Warehouses in southern California are full to bursting with Chinese goods rushed across the Pacific ahead of President Donald Trump’s March 1 tariff deadlines.

“It’s been quite a run in the last six months,’’ says Phillip Sanfield, a spokesman for the Port of Los Angeles, which ended 2018 with its busiest December on record with the equivalent of more than 900,000 20-foot containers moving through its docks.

Those chock-a-block dockyards seen in mid-January are evidence of a phenomenon in global trade called front-loading, the impact of which economists are still struggling to capture.

Customers for Chinese goods expedited their orders in the expectation that duties would rise at the end of 2018, which had the benefit of cushioning the blow from the trade war on China’s economy through most of last year.

However, the forward buying also creates problems by depressing trade at the start of 2019 since fewer orders than normal are set to be booked.

How this distortion in the U.S.-China trading relationship combines with the other risks to China’s export performance this year will help determine how bad the slowdown in the world’s second-largest economy will become.

Anecdotal evidence suggests front-loading was significant. Yet it’s tougher to isolate it as a factor when looking at economic data from either side of the Pacific Ocean.

“A trawl of the latest data provides limited support for the thesis,” according to Chang Shu, David Qu and Tom Orlik at Bloomberg Economics. “It might not be a significant factor at the macro level. Either way, we think exports are in for a hard time this year, given continued uncertainty surrounding the China-U.S. trade talks and signs of weakening global demand.”

Global Pattern

Chinese Vice Premier Liu He was in Washington Wednesday for the start of what the White House is describing as “very, very important” talks on trade, as a March 1 deadline that could see higher tariffs on $200 billion of Chinese goods approaches. With knotty issues from intellectual property to the bilateral imbalance still unresolved, there’s little sign yet that an agreement is likely.

That, plus signs of cooling demand from the U.S. to Europe and emerging Asia have had economists busy writing down their estimates for goods sold abroad by China, the world’s largest exporter. Forecasters surveyed by Bloomberg now see exports growing at just 4% in 2019, down from more than 11% last year and 1.5% lower than December’s consensus forecast.

The Bloomberg Economics analysis led by Chang Shu shows that China’s exports picked up across a number of regions during the second half of 2018, not just to the U.S., signaling healthy demand in the global economy.
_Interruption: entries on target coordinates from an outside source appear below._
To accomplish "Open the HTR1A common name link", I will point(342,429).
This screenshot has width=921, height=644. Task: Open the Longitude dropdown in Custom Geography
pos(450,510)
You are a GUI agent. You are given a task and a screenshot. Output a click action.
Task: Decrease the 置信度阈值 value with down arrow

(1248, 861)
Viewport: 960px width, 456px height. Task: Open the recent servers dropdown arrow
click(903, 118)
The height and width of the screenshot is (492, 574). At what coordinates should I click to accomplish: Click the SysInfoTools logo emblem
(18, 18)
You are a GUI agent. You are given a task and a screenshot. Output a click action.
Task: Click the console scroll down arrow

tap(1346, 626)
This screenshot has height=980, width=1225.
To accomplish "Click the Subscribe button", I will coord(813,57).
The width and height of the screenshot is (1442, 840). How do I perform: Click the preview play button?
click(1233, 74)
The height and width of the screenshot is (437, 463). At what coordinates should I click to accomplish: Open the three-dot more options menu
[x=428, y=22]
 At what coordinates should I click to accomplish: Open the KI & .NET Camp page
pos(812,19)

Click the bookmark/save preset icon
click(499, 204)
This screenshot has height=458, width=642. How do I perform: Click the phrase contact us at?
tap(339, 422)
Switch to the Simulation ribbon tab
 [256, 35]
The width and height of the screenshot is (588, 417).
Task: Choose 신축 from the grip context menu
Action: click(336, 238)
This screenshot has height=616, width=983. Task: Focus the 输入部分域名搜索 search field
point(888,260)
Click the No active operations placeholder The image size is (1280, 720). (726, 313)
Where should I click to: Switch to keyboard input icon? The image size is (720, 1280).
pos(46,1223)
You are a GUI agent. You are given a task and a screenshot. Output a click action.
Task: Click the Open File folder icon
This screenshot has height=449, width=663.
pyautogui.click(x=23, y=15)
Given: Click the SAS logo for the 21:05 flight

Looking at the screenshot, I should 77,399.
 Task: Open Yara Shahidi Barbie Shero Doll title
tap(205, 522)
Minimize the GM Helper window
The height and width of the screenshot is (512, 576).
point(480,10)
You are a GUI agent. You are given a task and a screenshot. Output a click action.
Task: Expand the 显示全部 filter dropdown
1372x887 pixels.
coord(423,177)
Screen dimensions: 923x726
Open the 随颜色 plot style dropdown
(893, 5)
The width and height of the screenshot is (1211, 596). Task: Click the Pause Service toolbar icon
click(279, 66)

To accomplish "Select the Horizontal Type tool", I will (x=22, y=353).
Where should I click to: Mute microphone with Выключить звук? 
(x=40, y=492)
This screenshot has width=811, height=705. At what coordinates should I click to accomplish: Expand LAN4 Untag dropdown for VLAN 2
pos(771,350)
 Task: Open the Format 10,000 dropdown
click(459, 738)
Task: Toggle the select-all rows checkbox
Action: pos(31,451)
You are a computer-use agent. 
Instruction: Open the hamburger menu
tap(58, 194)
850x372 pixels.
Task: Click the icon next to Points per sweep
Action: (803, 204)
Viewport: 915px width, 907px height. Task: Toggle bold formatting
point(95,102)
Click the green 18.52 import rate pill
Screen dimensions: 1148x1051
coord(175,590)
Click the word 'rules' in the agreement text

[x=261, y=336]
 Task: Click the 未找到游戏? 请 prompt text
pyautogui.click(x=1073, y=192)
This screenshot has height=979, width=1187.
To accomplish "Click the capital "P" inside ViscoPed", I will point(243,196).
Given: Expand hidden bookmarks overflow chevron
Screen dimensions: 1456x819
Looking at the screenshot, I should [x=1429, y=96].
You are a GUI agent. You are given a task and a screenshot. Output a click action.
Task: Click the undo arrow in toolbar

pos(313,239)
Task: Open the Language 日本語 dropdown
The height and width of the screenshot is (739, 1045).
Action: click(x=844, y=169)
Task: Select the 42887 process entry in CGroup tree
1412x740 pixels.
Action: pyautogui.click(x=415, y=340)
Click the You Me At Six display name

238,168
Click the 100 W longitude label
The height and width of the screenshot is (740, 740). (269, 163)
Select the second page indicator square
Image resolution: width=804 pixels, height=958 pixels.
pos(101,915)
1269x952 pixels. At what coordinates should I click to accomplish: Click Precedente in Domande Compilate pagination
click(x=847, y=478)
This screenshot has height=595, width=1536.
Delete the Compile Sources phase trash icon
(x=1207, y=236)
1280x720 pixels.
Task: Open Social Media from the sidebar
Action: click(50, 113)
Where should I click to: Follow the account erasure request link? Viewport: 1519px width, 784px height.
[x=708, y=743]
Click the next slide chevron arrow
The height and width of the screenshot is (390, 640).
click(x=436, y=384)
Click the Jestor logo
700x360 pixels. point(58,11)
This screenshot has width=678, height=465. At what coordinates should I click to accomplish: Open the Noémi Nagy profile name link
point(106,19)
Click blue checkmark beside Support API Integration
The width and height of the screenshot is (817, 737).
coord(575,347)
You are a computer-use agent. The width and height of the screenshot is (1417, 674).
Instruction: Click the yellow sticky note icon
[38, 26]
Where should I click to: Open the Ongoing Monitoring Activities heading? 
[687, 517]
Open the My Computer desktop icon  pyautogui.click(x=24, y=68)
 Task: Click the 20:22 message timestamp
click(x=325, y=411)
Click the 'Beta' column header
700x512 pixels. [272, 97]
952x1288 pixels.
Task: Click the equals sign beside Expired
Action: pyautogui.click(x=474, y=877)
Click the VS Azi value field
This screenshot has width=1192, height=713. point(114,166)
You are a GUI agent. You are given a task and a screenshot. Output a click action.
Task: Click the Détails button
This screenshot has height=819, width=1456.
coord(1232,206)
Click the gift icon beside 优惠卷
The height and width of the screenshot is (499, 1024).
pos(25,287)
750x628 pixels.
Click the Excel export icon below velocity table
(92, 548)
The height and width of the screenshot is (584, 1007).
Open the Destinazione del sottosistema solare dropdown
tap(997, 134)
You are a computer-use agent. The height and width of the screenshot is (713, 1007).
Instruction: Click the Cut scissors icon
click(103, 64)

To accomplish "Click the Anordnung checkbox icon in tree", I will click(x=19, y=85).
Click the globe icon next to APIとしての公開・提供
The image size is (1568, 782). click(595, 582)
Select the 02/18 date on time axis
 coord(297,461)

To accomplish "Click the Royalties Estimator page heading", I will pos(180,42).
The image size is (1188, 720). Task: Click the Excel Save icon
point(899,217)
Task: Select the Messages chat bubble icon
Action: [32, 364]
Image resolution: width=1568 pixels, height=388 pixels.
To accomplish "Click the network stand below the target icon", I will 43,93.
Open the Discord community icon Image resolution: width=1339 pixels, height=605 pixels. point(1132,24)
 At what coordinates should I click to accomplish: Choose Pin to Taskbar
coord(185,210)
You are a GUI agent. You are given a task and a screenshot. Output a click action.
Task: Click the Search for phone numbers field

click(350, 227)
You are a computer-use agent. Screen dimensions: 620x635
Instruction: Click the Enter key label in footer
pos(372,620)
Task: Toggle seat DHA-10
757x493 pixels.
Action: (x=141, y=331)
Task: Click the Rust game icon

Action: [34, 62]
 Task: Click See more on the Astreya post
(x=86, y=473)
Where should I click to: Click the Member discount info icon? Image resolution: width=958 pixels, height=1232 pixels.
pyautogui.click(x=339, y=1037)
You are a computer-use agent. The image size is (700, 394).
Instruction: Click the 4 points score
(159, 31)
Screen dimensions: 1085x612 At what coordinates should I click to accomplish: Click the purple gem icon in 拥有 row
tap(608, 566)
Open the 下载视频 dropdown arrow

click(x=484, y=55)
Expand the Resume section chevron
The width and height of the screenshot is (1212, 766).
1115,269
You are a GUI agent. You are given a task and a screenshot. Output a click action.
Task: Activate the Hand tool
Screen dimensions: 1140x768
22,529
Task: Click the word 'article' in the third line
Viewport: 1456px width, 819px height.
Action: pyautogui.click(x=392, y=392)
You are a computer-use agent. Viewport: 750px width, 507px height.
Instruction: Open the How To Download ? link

“Assuming the slightly higher growth of China’s exports to the U.S. was due to front-loading in the second half of 2018, we estimate the amount attributable to that factor to be a negligible 0.2% of 2018 exports,” the economists wrote.

Whatever the extent of front loading, the strength of worldwide demand is the key determinant of how robust global trade is right now. One indicator of that, shipping rates on the Hong Kong to Los Angeles route, show while that the boom from 2018 is definitely gone, prices have also been slower to pick up ahead of the Chinese New Year than in previous years.

Robert Koopman, chief economist of the World Trade Organization, said recent data from China confirmed the slowdown in global trade that many expected was underway as the impact of Trump’s trade wars filters through the global economy. January trade data from China is scheduled for release on Feb. 14.

Lawrence Leung, managing director of Sun Hing Knitting Factory Ltd., which makes a range of garments in Hong Kong and China for global markets, said his industry is seeing demand come off.

“The whole trade is feeling a little bit of a pinch from the slowing down in the states,” he said.